### DATA TO USE:
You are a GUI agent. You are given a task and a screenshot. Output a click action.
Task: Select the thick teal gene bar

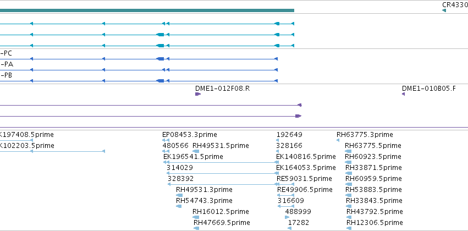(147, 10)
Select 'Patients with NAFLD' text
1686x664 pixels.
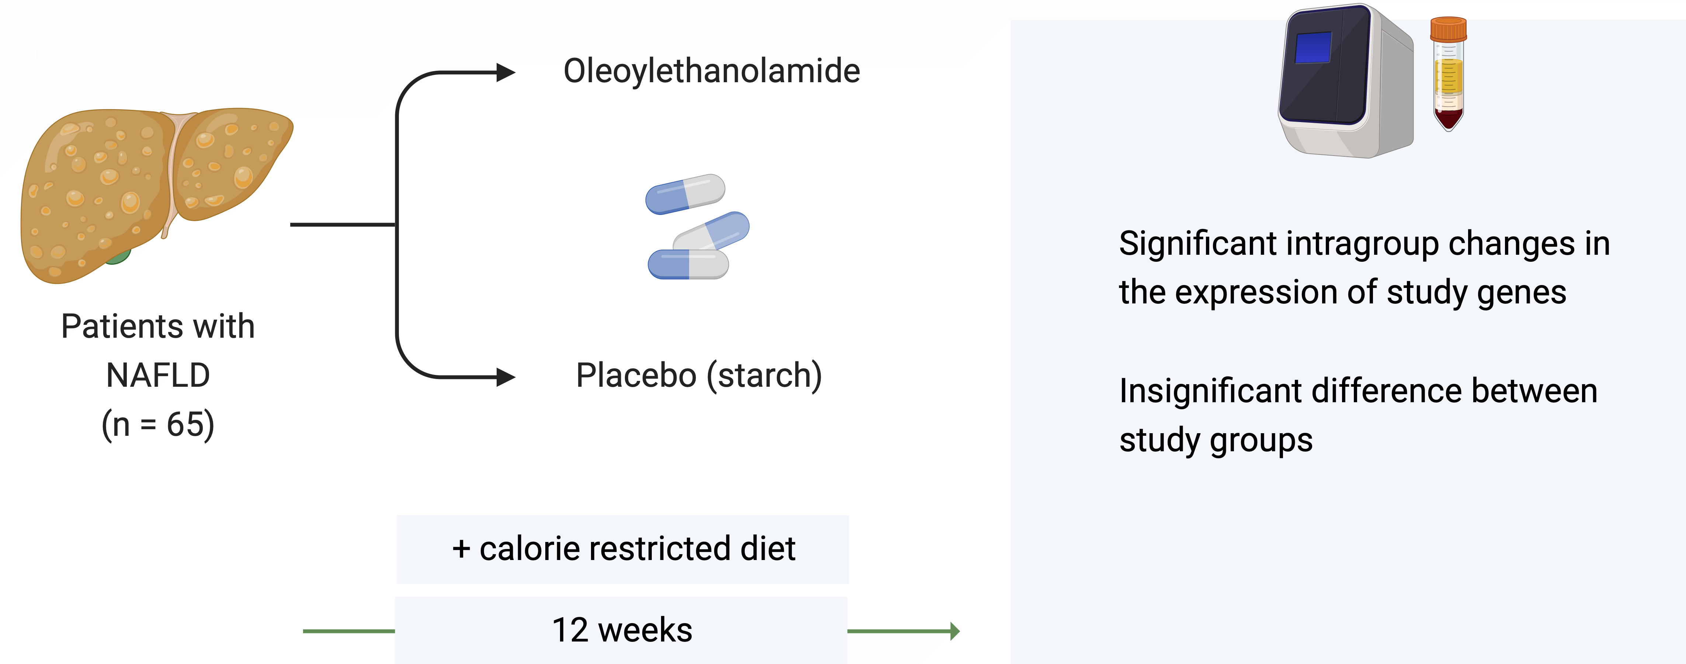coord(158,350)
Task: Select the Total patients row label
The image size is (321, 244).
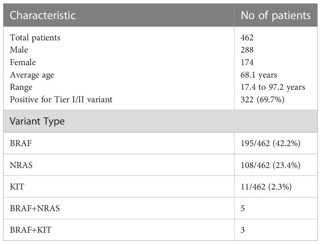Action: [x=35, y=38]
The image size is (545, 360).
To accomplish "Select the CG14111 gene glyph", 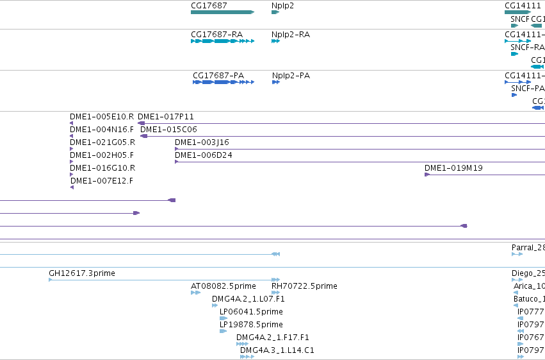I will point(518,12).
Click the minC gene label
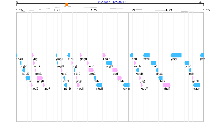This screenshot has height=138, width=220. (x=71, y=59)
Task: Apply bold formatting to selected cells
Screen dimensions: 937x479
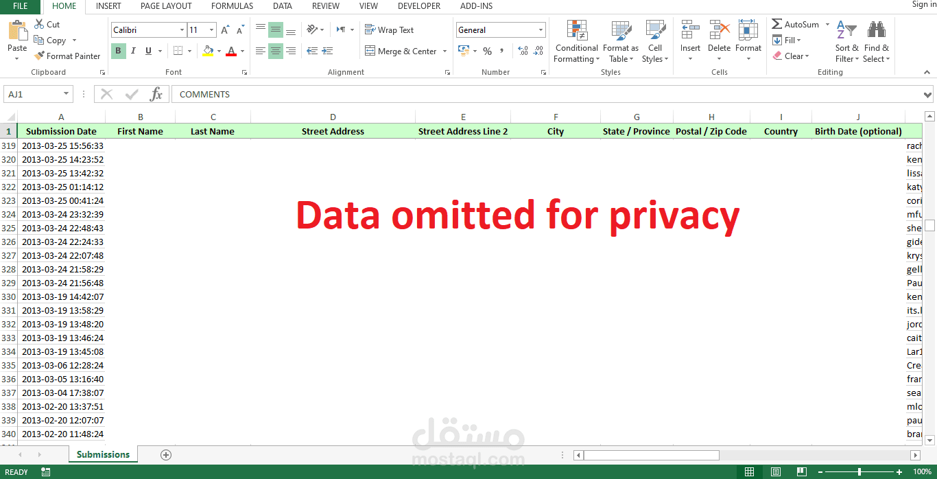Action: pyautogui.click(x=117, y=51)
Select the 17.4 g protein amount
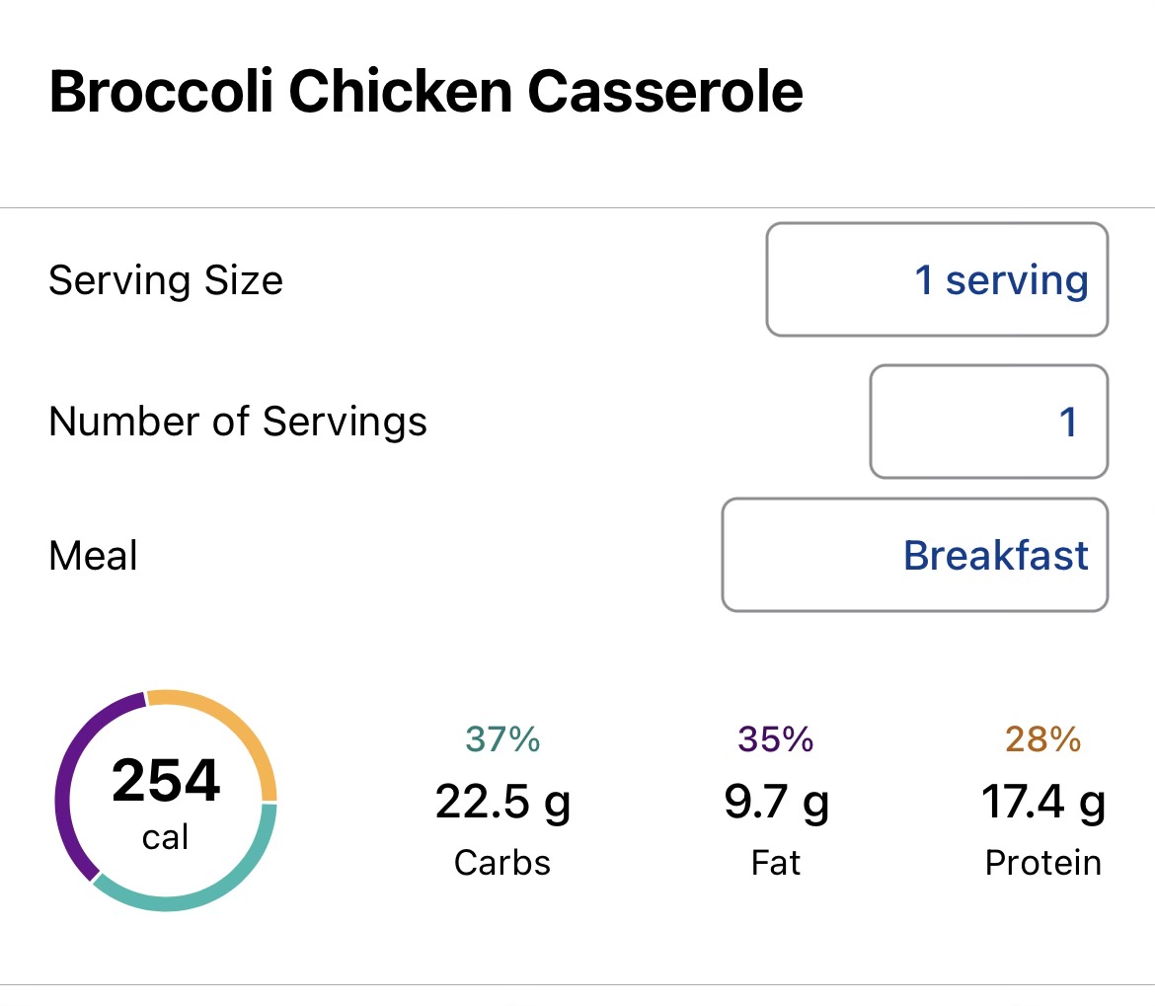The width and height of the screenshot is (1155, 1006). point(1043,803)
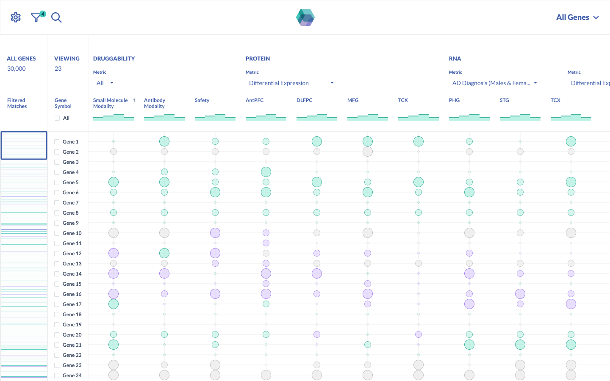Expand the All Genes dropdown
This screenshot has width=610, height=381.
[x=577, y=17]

### WHAT TO PRODUCE:
Excluding all pictures, print exactly and only the lines from the line with "Task: Apply bold formatting to selected cells" through the end of the records above, both ends included.

### YOUR RESPONSE:
Task: Apply bold formatting to selected cells
Screen dimensions: 937x479
Action: pyautogui.click(x=117, y=51)
Select the 17.4 g protein amount
The width and height of the screenshot is (1155, 1006). point(1043,803)
Expand the All Genes dropdown
This screenshot has width=610, height=381.
[x=577, y=17]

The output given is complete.